Au rayon des mesures, le chef de l’État a fait, ou confirmé, quelques annonces sur l'école (« maîtrise du français dès la maternelle », « lutte contre le décrochage scolaire », « lycées professionnels renforcés », formation initiale et continue des professeurs renforcée, enseignement du numérique). Il s'est également attardé sur des propositions pour favoriser « l'égalité entre les territoires » : plus de mixité sociale, le renforcement des sanctions pour faire appliquer la loi SRU (qui fixe le taux de logements sociaux à 20 % au minimum dans chaque commune), une augmentation (non chiffrée) de crédits pour les associations, ou la création (à moyens constants) d'une agence nationale pour le développement économique par le territoire, sur le modèle de l'Agence de la rénovation urbaine (ANRU).

Ceux qui, à gauche, espéraient un big-bang en seront sans doute pour leurs frais. Les économies budgétaires ne sont pas remises en cause. La ligne du gouvernement reste la même. « Nous avons défini la bonne politique », a affirmé François Hollande, citant par deux fois les mérites de la loi Macron, en cours de discussion à l'Assemblée. « Nous devons aller encore plus loin sur les réformes », a-t-il assuré, annonçant d'ores et déjà une loi sur le dialogue social, qui inquiète certains syndicats de salariés, et des mesures contre le chômage.

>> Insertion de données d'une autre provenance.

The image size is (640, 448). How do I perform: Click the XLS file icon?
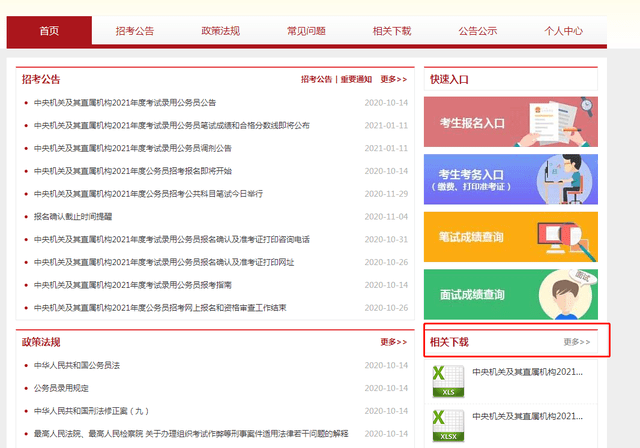445,381
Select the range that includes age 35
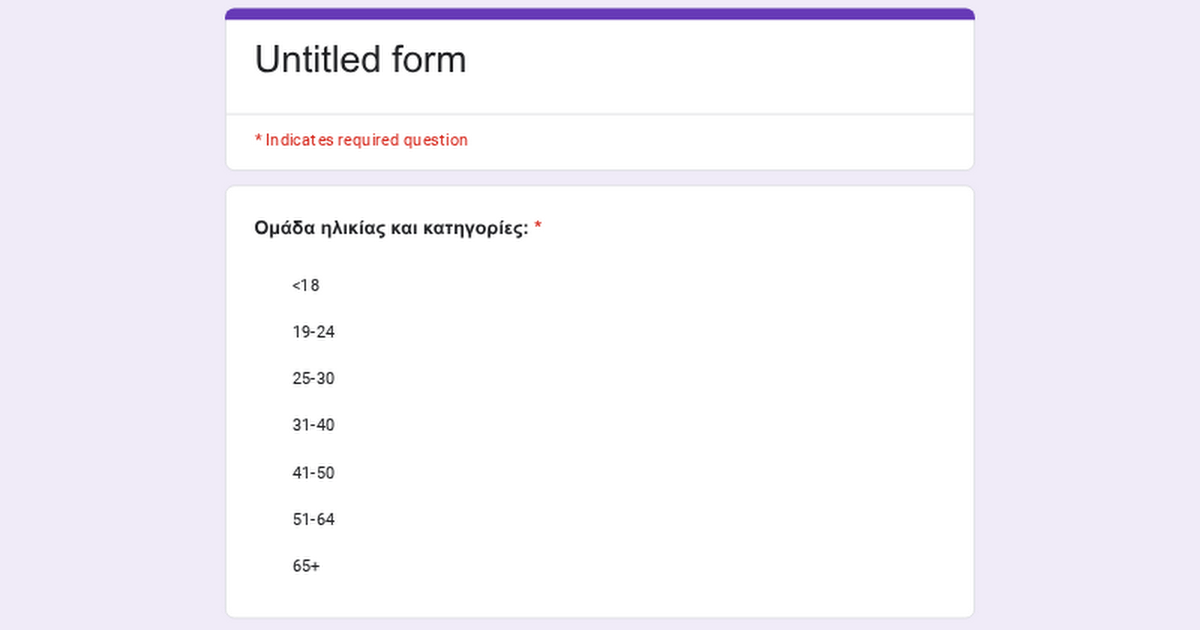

Par ailleurs, s'il réactive la « démocratie participative » chère à sa ministre de l'écologie, Ségolène Royal, le président de la République ferme la porte à d'autres mesures, attendues par une partie de ses électeurs de 2012 : la lutte contre les contrôles au faciès (sujet pas abordé), le droit de vote des étrangers (il s'y dit « favorable » mais regrette le blocage de l'opposition, alors qu'il pourrait tenter de l'instaurer par référendum), la réduction du nombre de parlementaires (à eux de le faire…), le recours accru aux référendums (« on sait très bien ce qu'ils peuvent provoquer »), ou encore les statistiques dites "ethniques", un débat « qui ne sert à rien ».

François Hollande n'oublie pas non plus de faire de la politique. En ouverture d'une année 2015 où la France accueillera la conférence sur le climat, il vante sa politique "verte" et fait un appel du pied appuyé aux écologistes, « bienvenus » s'ils souhaitent revenir au gouvernement. En réponse à une question du patron de Libération, Laurent Joffrin, François Hollande dit aussi : « Je suis un président de gauche depuis le début. » Dans les semaines et les mois à venir, il lui revient désormais d'en convaincre à nouveau ceux qui l'ont élu.